Segment Start: Data for analysis
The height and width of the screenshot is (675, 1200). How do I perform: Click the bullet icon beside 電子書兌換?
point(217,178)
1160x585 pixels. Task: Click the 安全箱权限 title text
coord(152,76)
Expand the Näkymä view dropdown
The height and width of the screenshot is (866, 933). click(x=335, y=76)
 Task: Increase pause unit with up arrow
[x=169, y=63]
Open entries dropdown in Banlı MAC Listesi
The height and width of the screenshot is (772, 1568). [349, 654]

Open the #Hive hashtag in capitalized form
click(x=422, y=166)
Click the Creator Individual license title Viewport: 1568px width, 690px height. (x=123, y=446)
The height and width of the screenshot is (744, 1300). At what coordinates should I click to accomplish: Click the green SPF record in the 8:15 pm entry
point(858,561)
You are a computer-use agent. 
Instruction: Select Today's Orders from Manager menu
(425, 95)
Segment End: Data for analysis
Return all of the entries above exactly as they stand.

== Result below ==
The height and width of the screenshot is (675, 1200). How do I perform: Click the bullet icon beside 電子書兌換?
point(217,178)
1160x585 pixels. Task: Click the 安全箱权限 title text
coord(152,76)
Expand the Näkymä view dropdown
The height and width of the screenshot is (866, 933). click(x=335, y=76)
 Task: Increase pause unit with up arrow
[x=169, y=63]
Open entries dropdown in Banlı MAC Listesi
The height and width of the screenshot is (772, 1568). [349, 654]

Open the #Hive hashtag in capitalized form
click(x=422, y=166)
Click the Creator Individual license title Viewport: 1568px width, 690px height. (x=123, y=446)
The height and width of the screenshot is (744, 1300). At what coordinates should I click to accomplish: Click the green SPF record in the 8:15 pm entry
point(858,561)
You are a computer-use agent. 
Instruction: Select Today's Orders from Manager menu
(425, 95)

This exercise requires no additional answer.